• [Work required]:
Your answer should be every line of the records that contains the word "Toggle", copied as it stands.

• [Material supplied]:
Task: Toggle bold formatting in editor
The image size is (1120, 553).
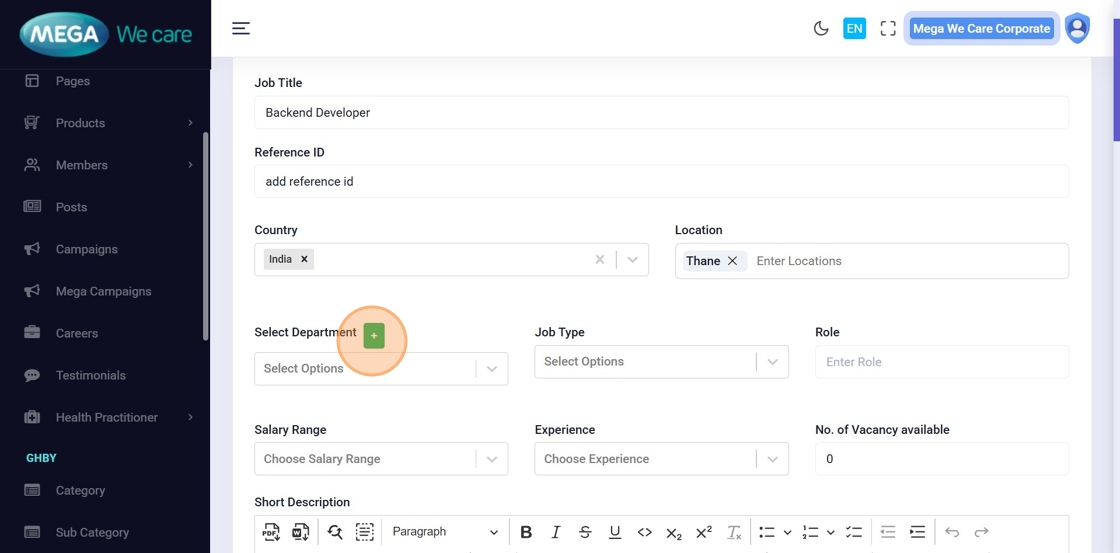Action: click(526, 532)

==

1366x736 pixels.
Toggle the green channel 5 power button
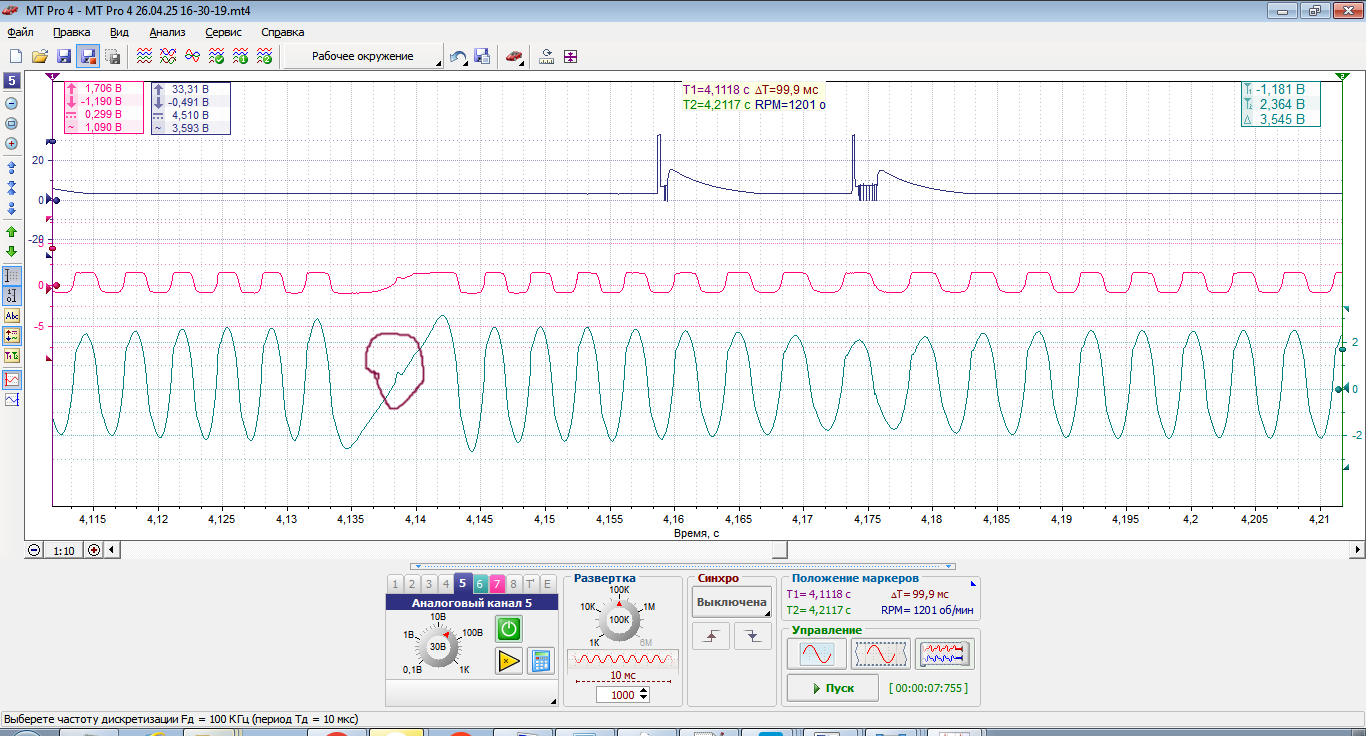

---

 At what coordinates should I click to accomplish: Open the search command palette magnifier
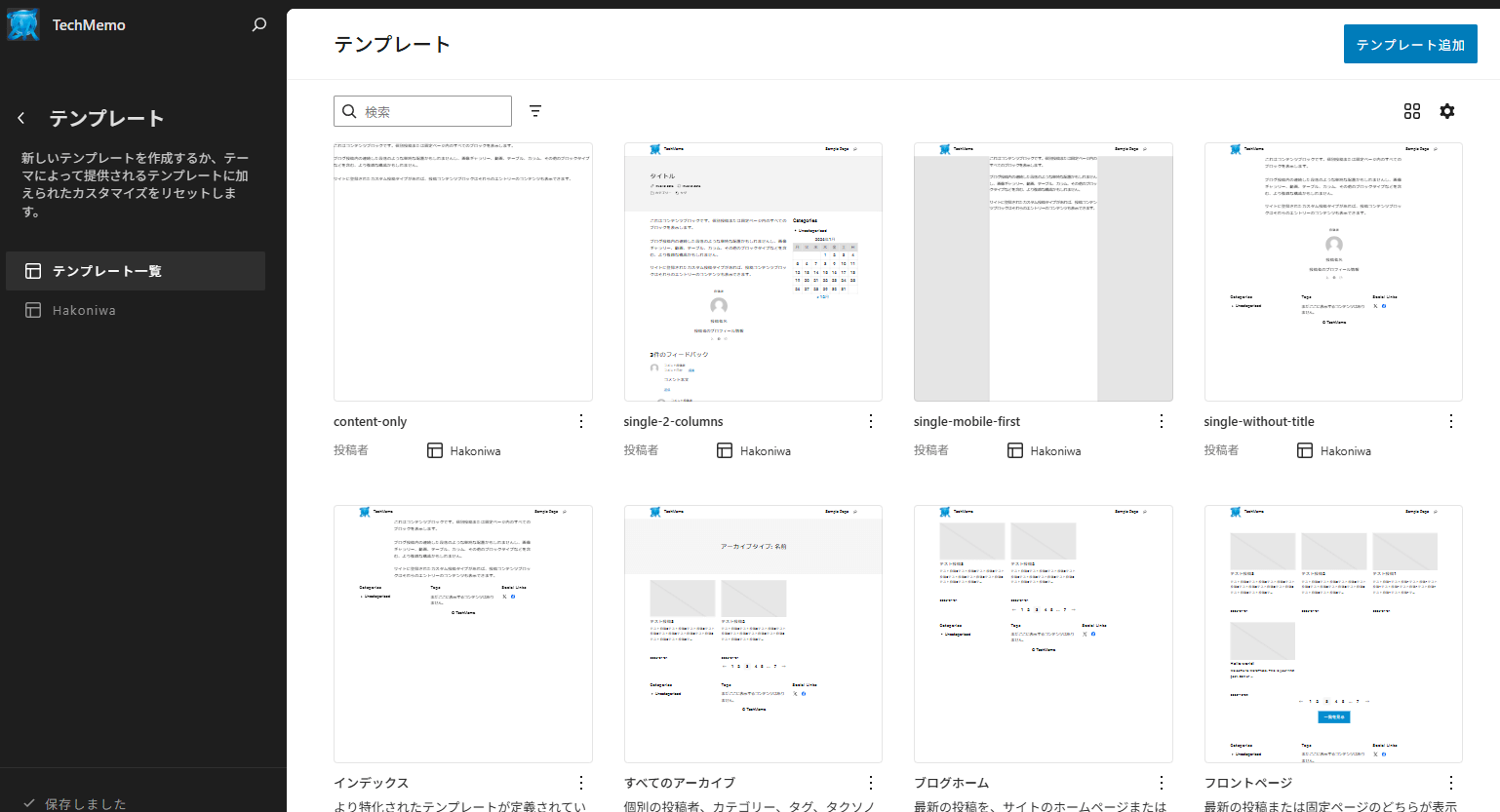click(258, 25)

• [Task response]:
Task: Toggle bold formatting in editor
Toggle the green channel 5 power button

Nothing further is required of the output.